Congenital > Bronchatresia

Bronchial Atresia:

View cases of bronchial atresia

Clinical:

Congenital bronchial atresia is a rare and typically isolated anomaly. The lesion is probable the result of an in-utero vascular insult after the 15th week of gestation that results in focal obliteration of the bronchial lumen. The lesion most commonly affects the bronchus to the apical posterior segment of the left upper lobe, followed by the segmental bronchi of the right upper and middle lobes [6]. Involvement of the lower lobe bronchi is extremely rare. Distal to the atretic segment the involved bronchus usually contains impacted mucus. The involved pulmonary segment typically becomes hyperaerated as a result of collateral air flow via the interalveolar pores of Kohn and the bronchoalveolar channels of Lambert [5]. Affected patients are usually asymptomatic and the abnormality is typically detected when a chest radiograph is performed for some other reason (average age of diagnosis is 17 years [6]). Males are affected more than females (2:1) [6]. Treatment is observation. Surgery is reserved for patients experiencing complications such as recurrent infection (about 20% of patients), or interference with normal growth or function of adjacent lung.

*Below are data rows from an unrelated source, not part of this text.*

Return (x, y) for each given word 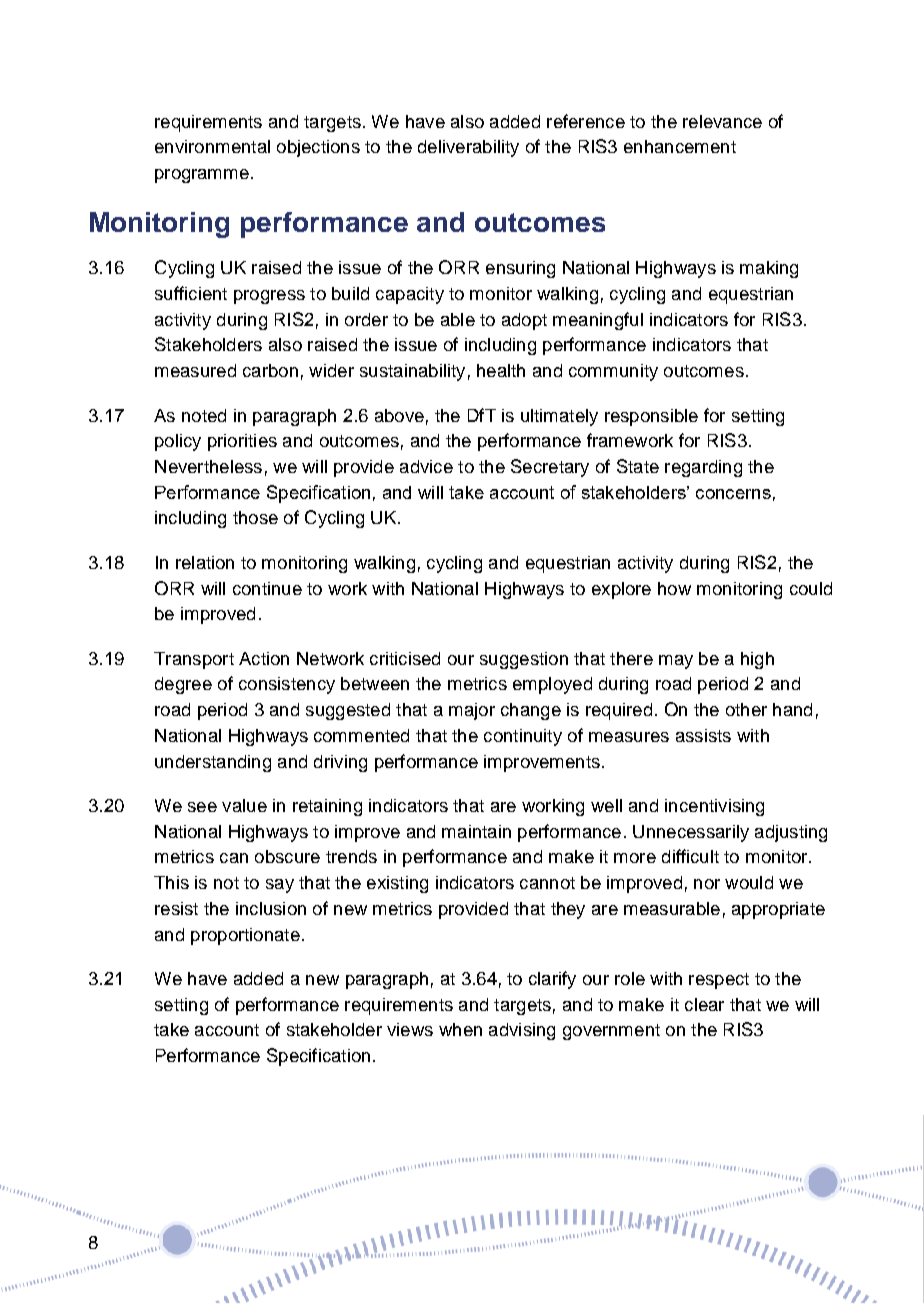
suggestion (524, 660)
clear (704, 1004)
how (674, 588)
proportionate (245, 936)
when (460, 1029)
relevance (722, 121)
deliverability (468, 148)
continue (267, 588)
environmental (212, 146)
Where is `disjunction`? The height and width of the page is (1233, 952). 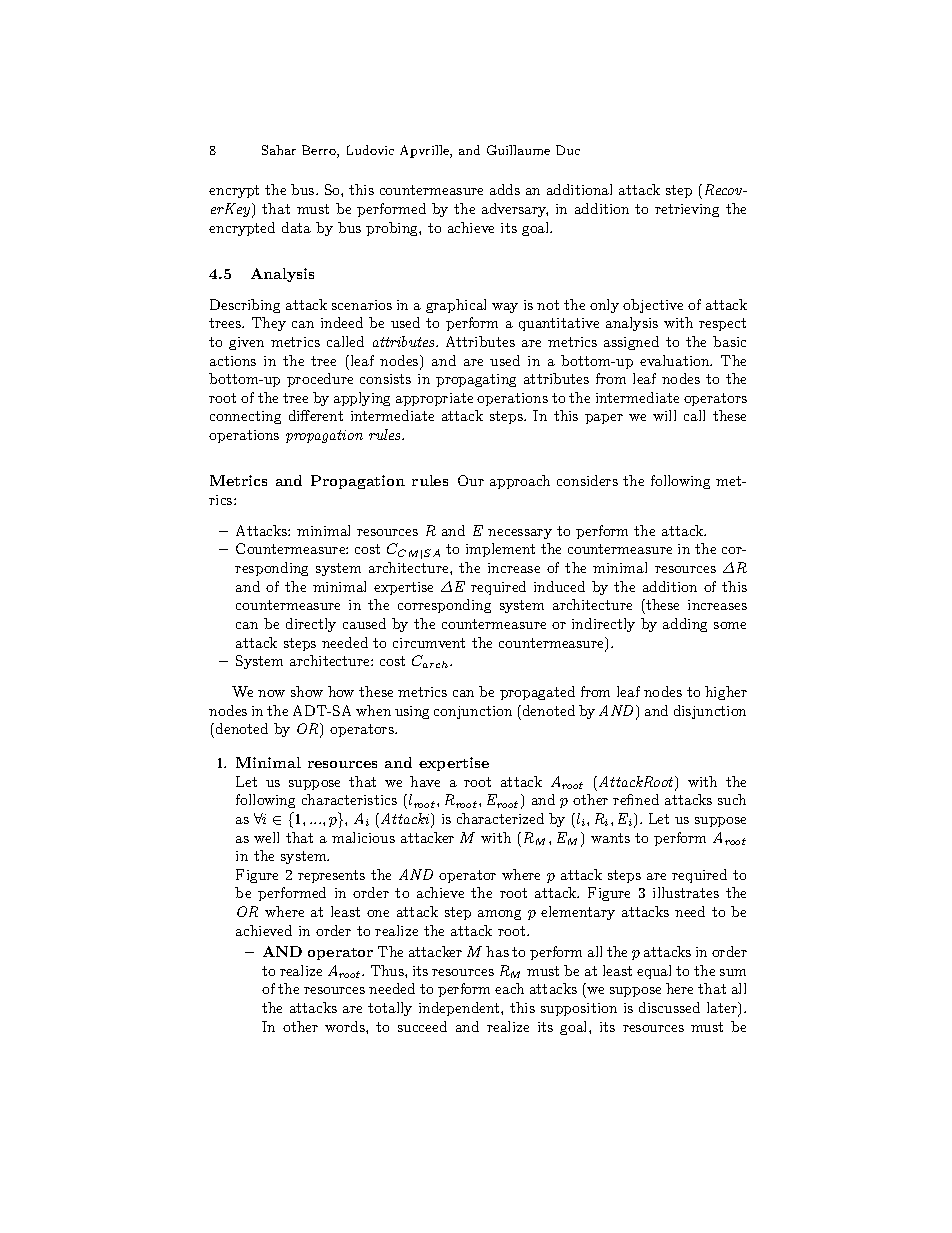 disjunction is located at coordinates (710, 712).
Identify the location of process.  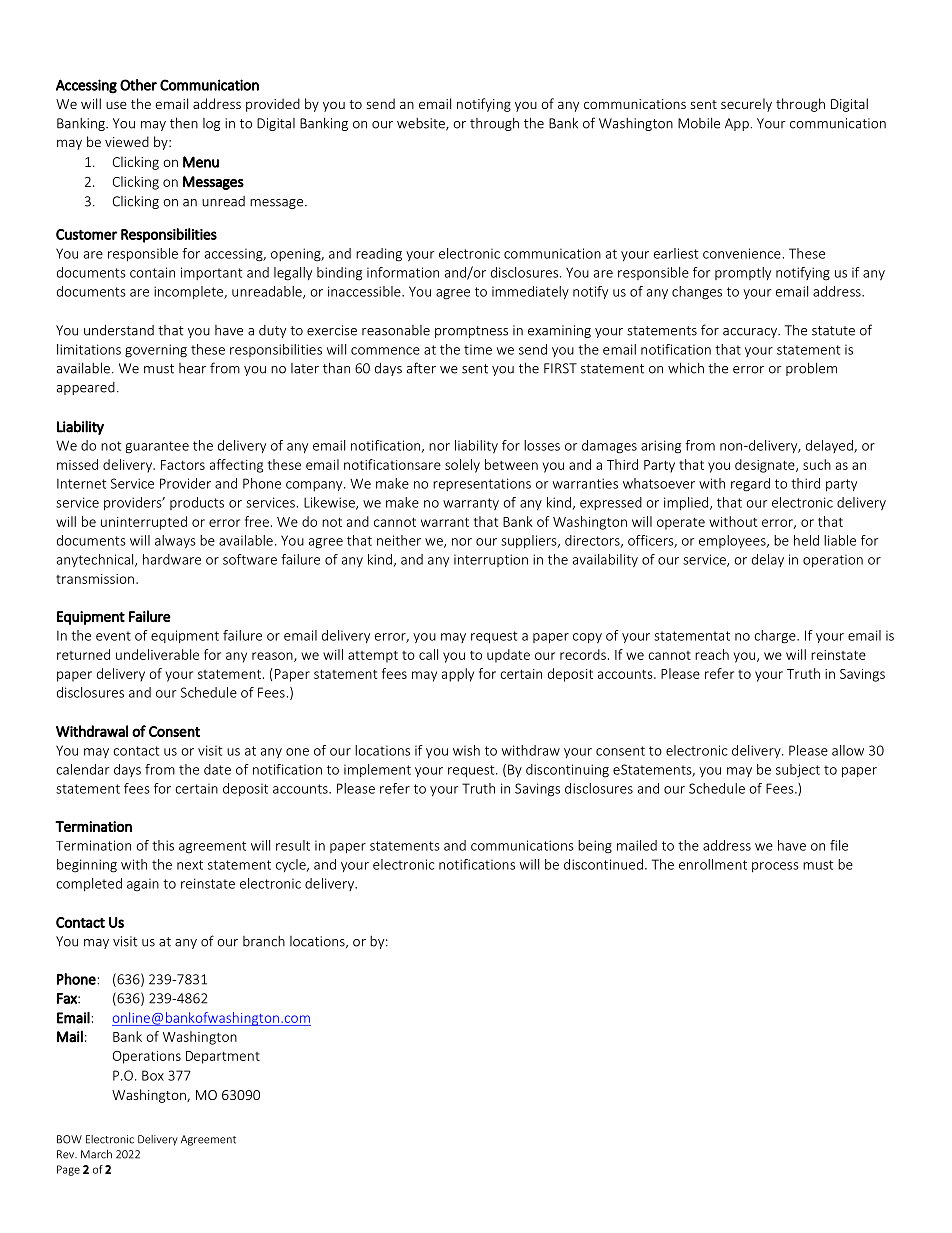
(775, 867).
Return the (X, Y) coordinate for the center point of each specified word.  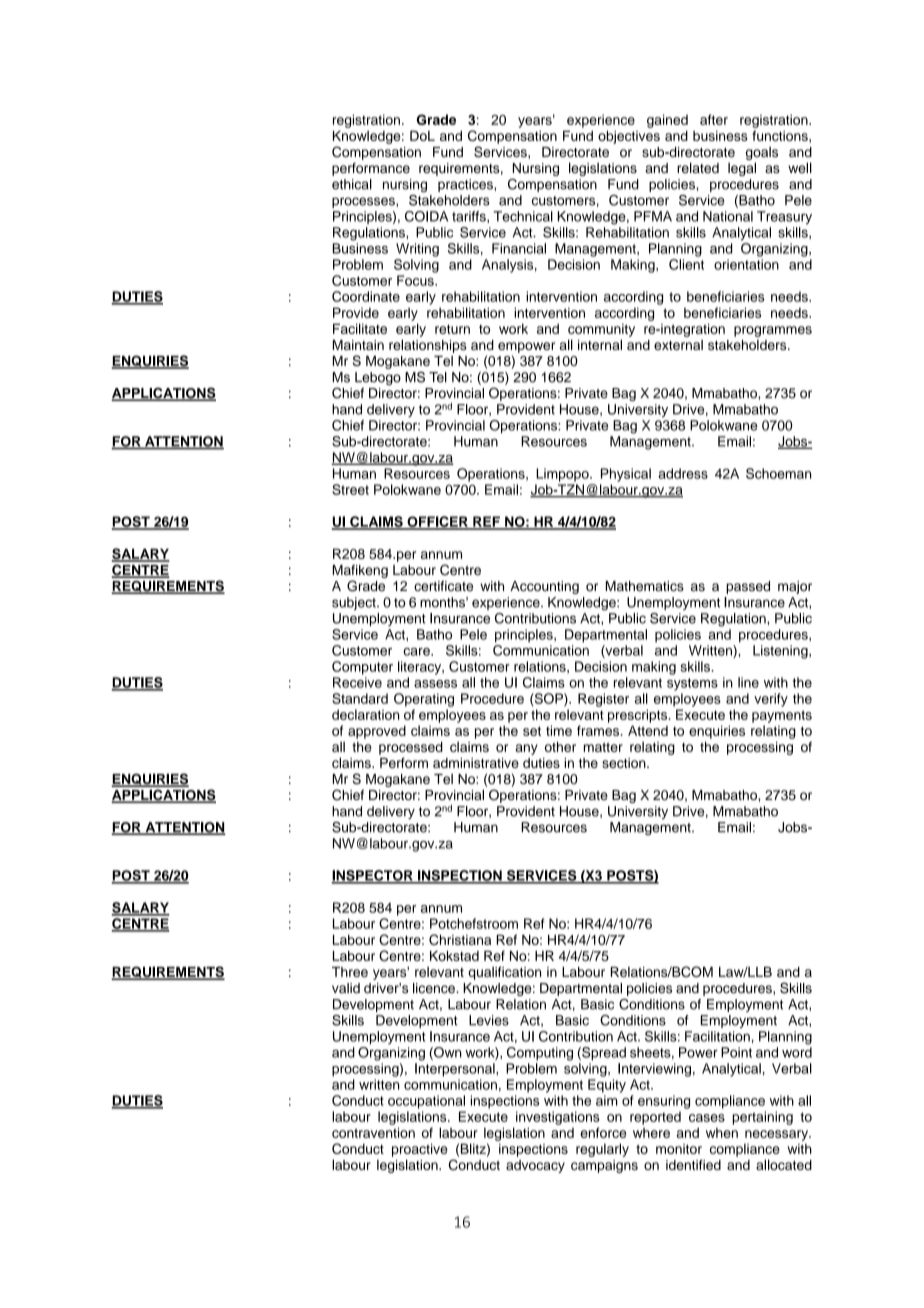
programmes (773, 331)
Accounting (544, 587)
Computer (362, 668)
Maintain (358, 345)
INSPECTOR (373, 876)
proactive (420, 1150)
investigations (558, 1118)
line (748, 682)
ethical (352, 184)
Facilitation (717, 1036)
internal (600, 344)
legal (742, 169)
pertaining (763, 1118)
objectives (629, 137)
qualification (504, 973)
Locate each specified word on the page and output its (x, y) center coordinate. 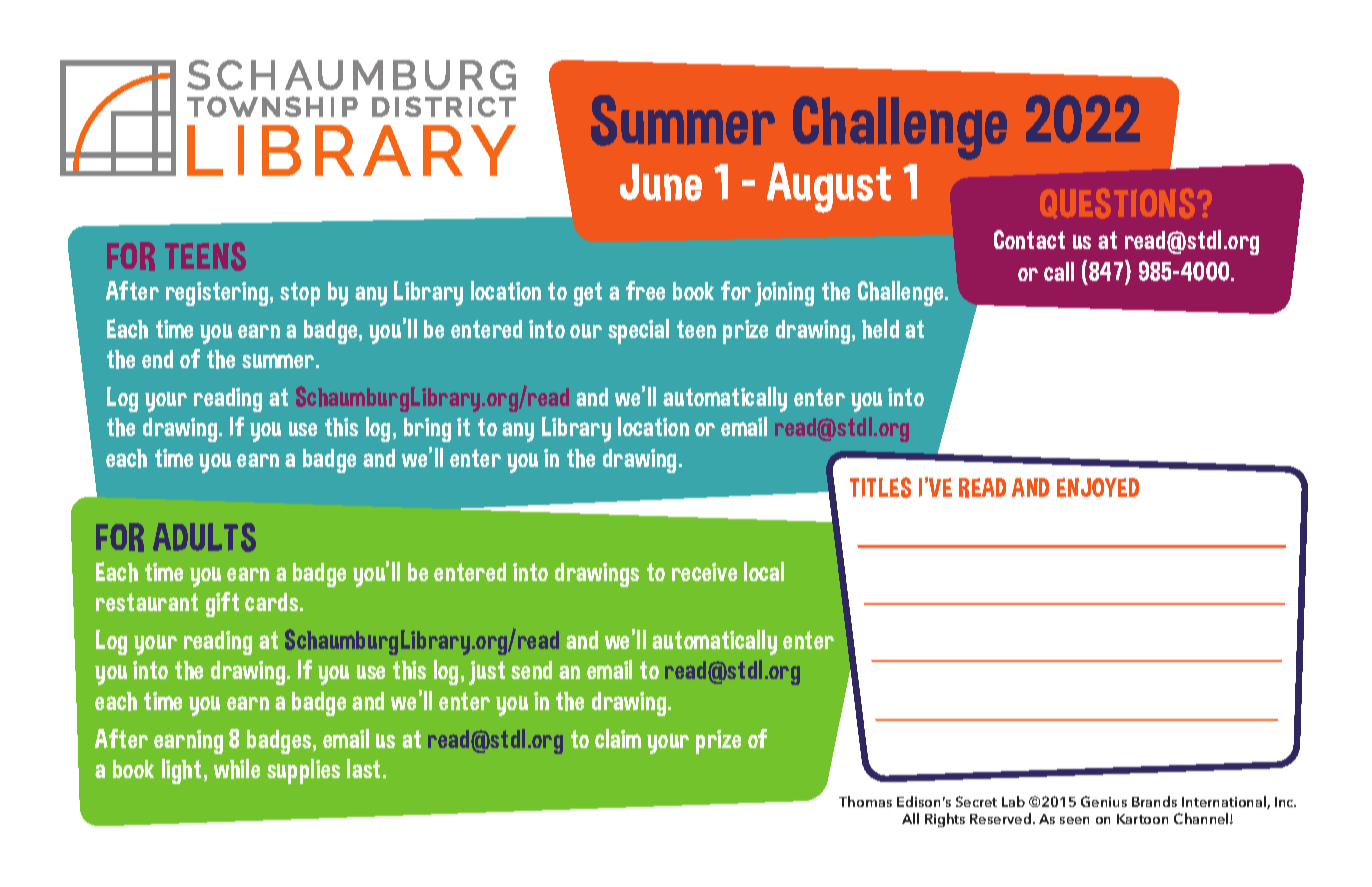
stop (300, 294)
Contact (1029, 239)
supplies (303, 771)
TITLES (880, 487)
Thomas (865, 801)
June (661, 182)
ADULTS (204, 537)
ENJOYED (1098, 487)
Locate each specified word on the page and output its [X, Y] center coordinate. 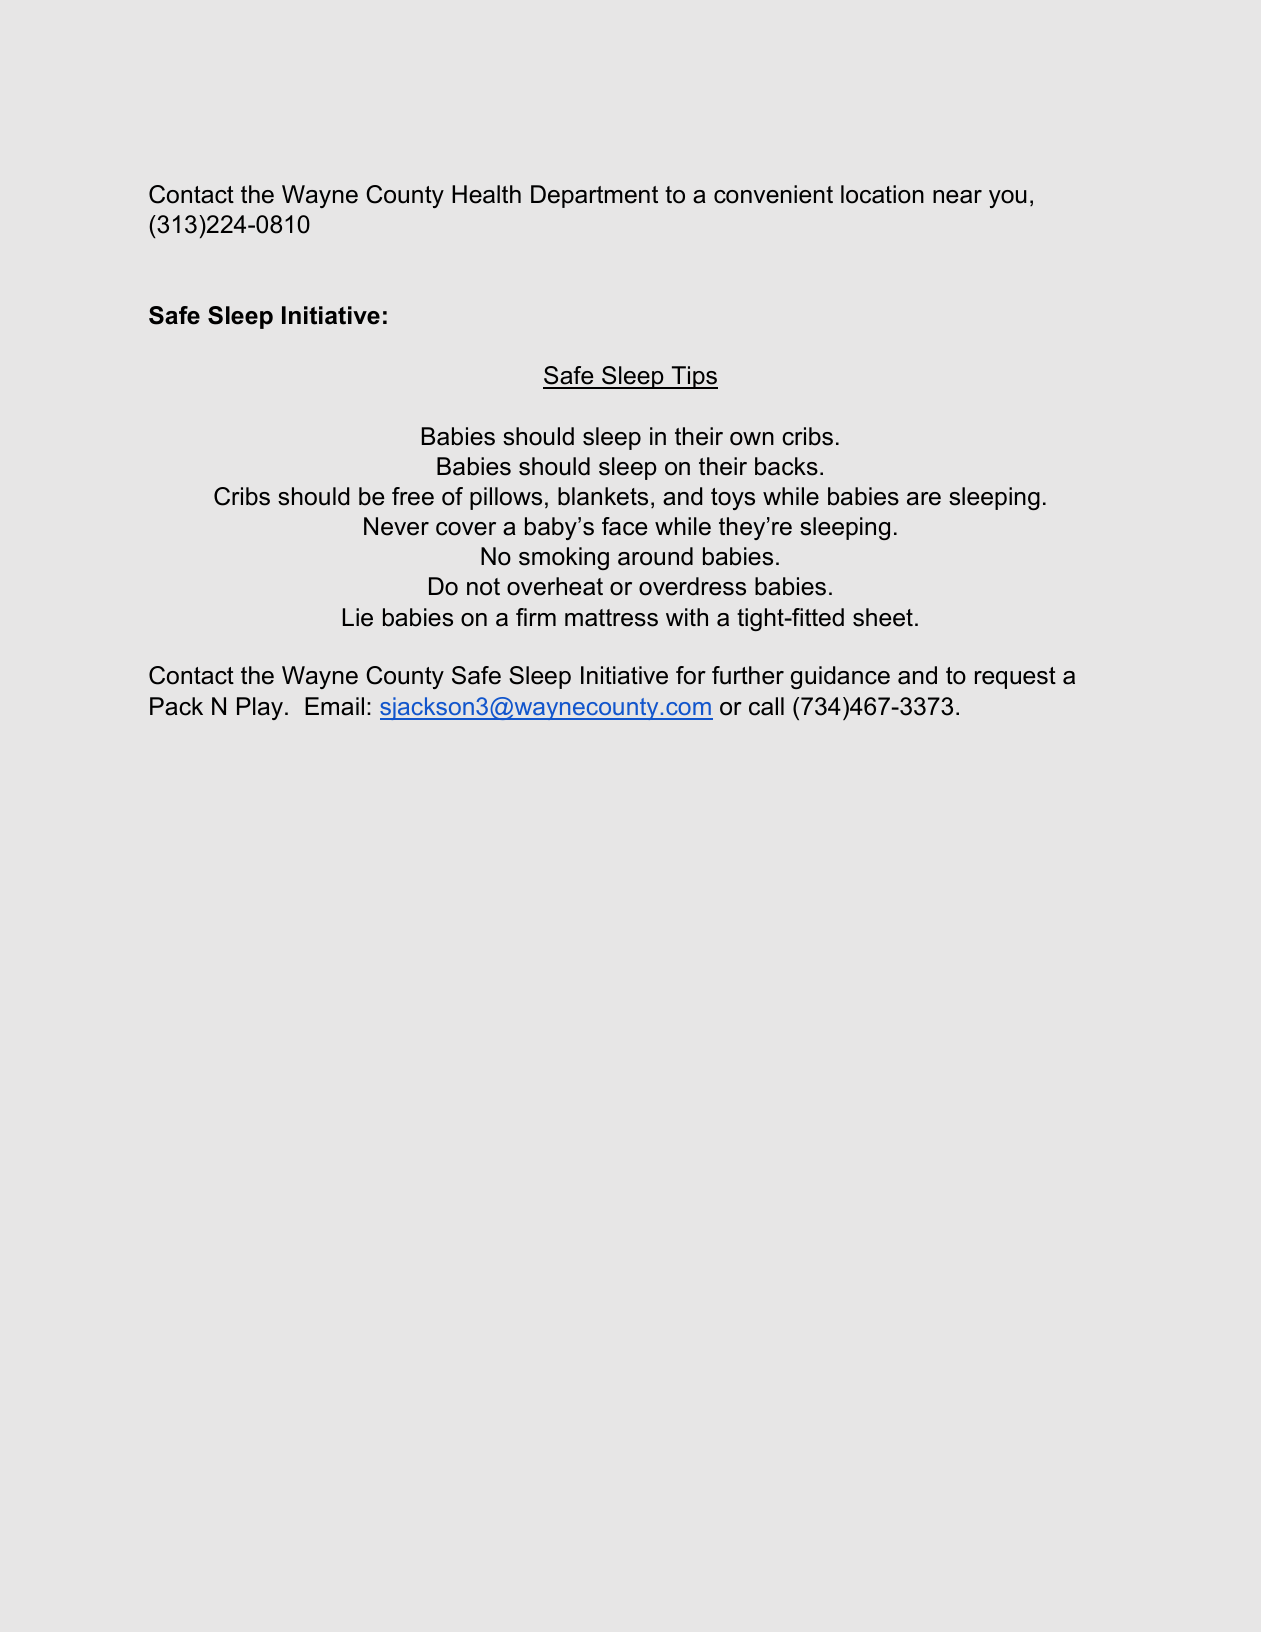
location [882, 194]
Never [396, 526]
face [624, 526]
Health [486, 194]
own [752, 439]
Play [261, 708]
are [924, 499]
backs [786, 466]
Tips [693, 377]
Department [594, 196]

Bronchial agenesis results in unilateral agenesis of the lung and occurs with equal frequency on either side.

X-ray:

On prenatal US, the fluid-filled lung just distal to the atresia will be seen as an echogenic area that is indistinguihable from other lung masses [7]. On fetal MR, it appears as a focal lung mass with homogeneously high signal on T2 images [7].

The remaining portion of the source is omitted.